An der Sekundarschule findet letztendlich viel Frontalunterricht statt: Lange lehrerzentrierte Unterrichtsgespräche und andere frontale Arbeitsphasen, sei es sowohl bei Einführung neuer Unterrichtsinhalte an der Tafel oder bei der Arbeit mit dem Schulbuch im Klassenverband. In solchen Phasen empfinde ich meine Anwesenheit ehrlich gesagt nicht als sinnvoll, ich kann den Schülern schließlich nicht die Antworten vorsagen bzw. es würde generell stören, wenn ich mit ihnen überhaupt viel spreche, während der Fachlehrer spricht/fragt. Sie sollen generell ja die Inhalte mitbekommen - da kann ich nebenbei nichts anderes vermitteln, indem ich ihnen etwas zuflüstere…Ich finde es aber unbefriedigend, nur dabeizusitzen...
In Arbeitsphasen kann ich natürlich den Kindern und anderen Schüler/innen helfen, indem ich mit herumgehe, erkläre etc. oder ggf. an anderen Stoff anknüpfe, den sie erarbeiten sollen. Aber ganz realistisch betrachtet nehmen diese Arbeitsphasen den kleinsten Teil der Unterrichtsstunden ein.
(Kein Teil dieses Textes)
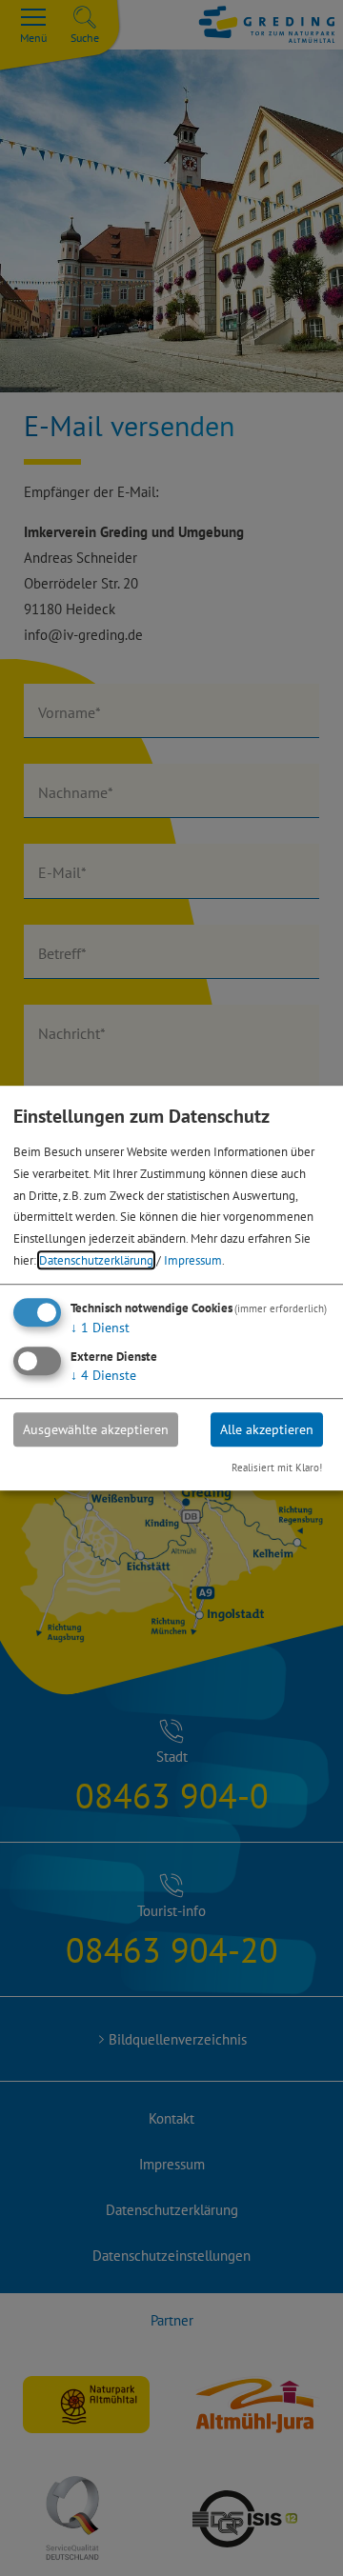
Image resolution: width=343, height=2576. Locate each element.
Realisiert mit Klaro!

Und für die Vermittlung individueller Inhalte ist die Zeit viel zu knapp. Um dort anzusetzen, wo z.B. zieldifferent geförderte Schüler/innen in Mathe stehen, kann ich nicht mit einem Bruchteil einer einzigen Mathestunde pro Woche auskommen. Die Zeit, um etwas zu erklären, ist viel zu kurz. Gerade diese Schüler/innen können aber nicht selbständig den Rest der Woche mit Arbeitsblättern oder einem anderen Mathebuch arbeiten. Sie müssten die zu bearbeitenden Aufgaben anschaulich erklärt bekommen.
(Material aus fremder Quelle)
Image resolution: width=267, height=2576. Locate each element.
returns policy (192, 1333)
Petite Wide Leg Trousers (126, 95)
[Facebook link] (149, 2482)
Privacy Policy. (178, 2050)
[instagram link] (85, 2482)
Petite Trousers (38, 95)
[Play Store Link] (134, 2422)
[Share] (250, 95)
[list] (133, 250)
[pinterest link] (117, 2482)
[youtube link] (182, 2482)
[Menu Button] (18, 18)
Natürlich kann und will ich den Lehrern nicht vorschreiben, wie sie ihren Unterricht gestalten Nur eins steht fest: In Grundschulen, in denen fächerübergreifend und auch differenziert an Wochenplänen oder z.B. an Stationen o.a. gearbeitet wird, ist es wesentlich einfacher zu fördern.
Die Sekundarstufenlehrer können nichts für die Umstände, sie unterrichten ihr Fach. Es liegt generell an der Organisation der weiterführenden Schulen (Fachunterricht) und den viel zu wenigen Förderstunden pro Kind.
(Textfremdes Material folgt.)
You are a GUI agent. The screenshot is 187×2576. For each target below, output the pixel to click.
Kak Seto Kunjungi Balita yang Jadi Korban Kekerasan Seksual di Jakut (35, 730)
Die Sek I - Lehrer unterrichten die Förderschüler/innen den Großteil der Woche. Ich kann durch die eine einzige Wochenstunde pro Förderschüler/innen nicht dazu beitragen, dass die Schüler/innen den Rest der Woche in allen Fächern mitkommen und sogar noch in allen Fächern gefördert werden. Das ist unmöglich. Für jeden Schüler, der sonderpädagogisch gefördert wird, pro Woche 30 verschiedene Unterrichtsstunden (Fachunterricht, da sind Fächer dabei, von denen ich auch keine Ahnung habe) vorzubereiten, ist genausowenig meine Aufgabe wie letztendlich die der Regelschullehrer, den Stoff für Förderschüler in allen Stunden kleinschrittig "herunterzubrechen" bzw. ihm ganz andere Inhalte beizubringen. Denn dafür sind diese nicht ausgebildet und -der ungerechten unterschiedlichen Besoldung der Lehrer gemäß- werden diese sagen, sie werden dafür auch nicht bezahlt.
Soweit meine Sicht.
Letztendlich tun mir "meine" Förderschüler/innen leid, dass sie Opfer der Sparmaßnahmen werden.
Ich bin gespannt auf eure Erfahrungen.